Before I begin, lets talk more about social responsibility. What does it mean?

It’s pretty much an ethical framework and suggests that an entity such as an organisation or individual has an obligation to act for the benefit of society at large.

So how can we make changes to our everyday lives that will have a positive effect on the environment from now and for generations to come?

As a parent, I feel it’s my responsibility to teach my children about the impact they have on the environment, and what better place to start than in the home?

Small steps such as turning light switches and plug sockets off when not in use is an easy thing for children to do. For example, after my girls have used their hair dryer, they make sure they switch the plug socket off. When they’re done watching TV, again, they’ll turn the TV off rather than leaving it in stand by mode. This helps to reduce our power consumption, therefore has a positive impact on the environment.

Another big step that I’ve recently started doing it freezing left over food. It made not sound like much, but instead of throwing food away simply because I’ve cooked too much, I’ll freeze the leftovers and we then have a quick and easy meal for later in the week.

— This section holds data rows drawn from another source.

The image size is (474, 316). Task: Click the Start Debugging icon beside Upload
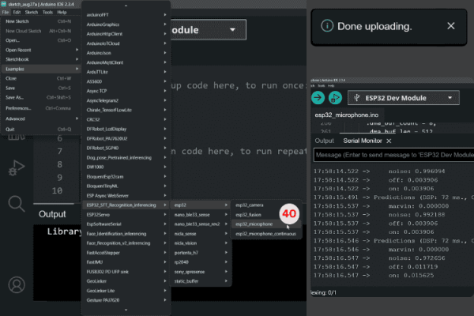(336, 98)

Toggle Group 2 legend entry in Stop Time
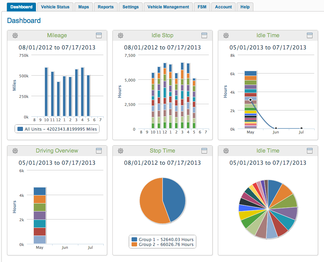[x=163, y=245]
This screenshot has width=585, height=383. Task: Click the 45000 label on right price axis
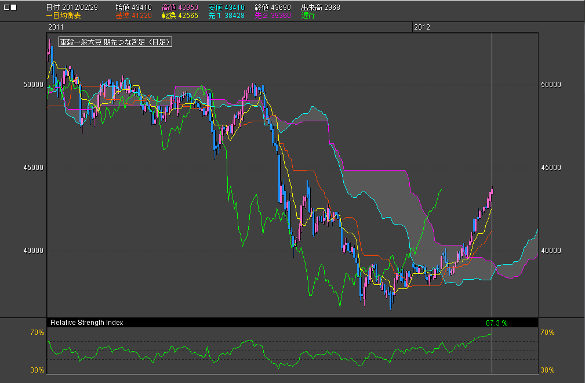550,168
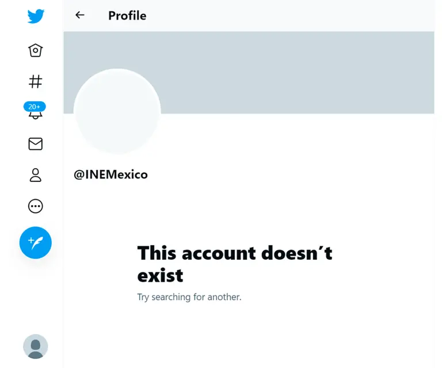Image resolution: width=442 pixels, height=368 pixels.
Task: Go to the Home timeline icon
Action: click(x=35, y=51)
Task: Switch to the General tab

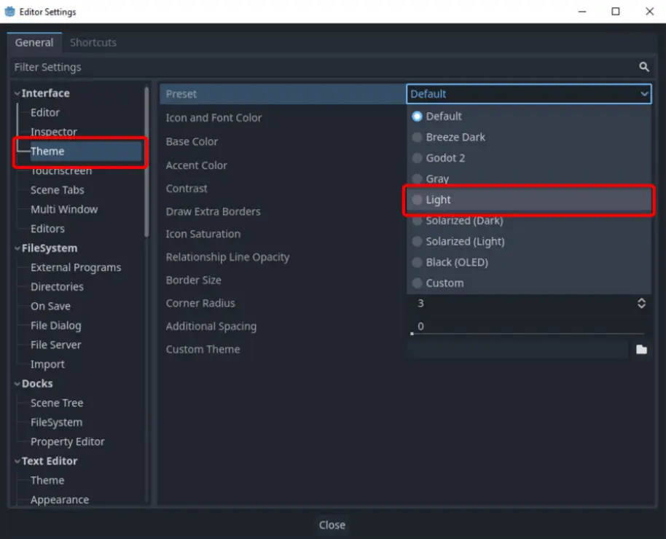Action: click(x=34, y=42)
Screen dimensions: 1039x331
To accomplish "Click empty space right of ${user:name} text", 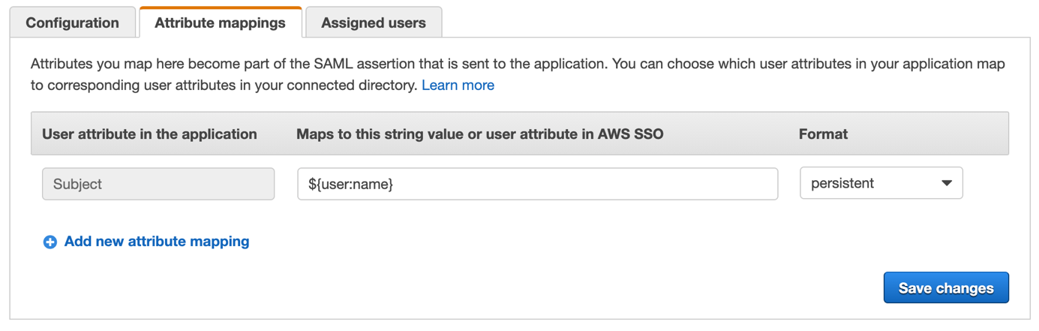I will [585, 184].
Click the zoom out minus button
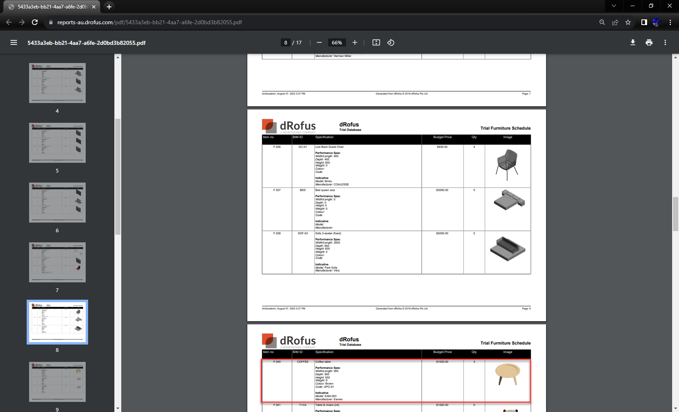679x412 pixels. (x=319, y=42)
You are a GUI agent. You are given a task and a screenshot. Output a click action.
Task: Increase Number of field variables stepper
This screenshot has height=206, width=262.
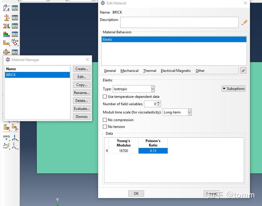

By doing this, we’re reducing the amount of waste that we produce.

These are just a few of the ideas that we’ve taken on board, but there’s so much more that you can do. Here are some examples:

  • Only buy the food you need each day to help reduce waste
  • Separate your packaging into separate bins
  • Take your old clothes to charity shops
  • Dry washed clothes outdoors instead of using a tumble-dryer
  • Instead of switching the heating on when the weather gets a bit colder, opt for another layer of clothes

By implementing these changes, not only will you help to protect the environment, you will also save money.

Community Spirit

Going back to community spirit, there are lots of changes we can adopt to outdoor activities meaning we can all contribute to the community as a whole.

The village where I live in are actively encouraging local businesses such as cafes and coffee shops to get rid of plastic straws, and our village is almost 100% plastic straw free. It’s these little changes that when brought together can really make a big difference.

On a more individual basis, we can help by encouraging our local councils to place recycle bins around the local communities for everyone to use. They’re more commonly found in supermarket car parks and
offer glass, plastic, and clothing recycle systems, but by having more of these in our communities we can encourage more people to make use of these systems which will help to ensure materials are disposed of correctly.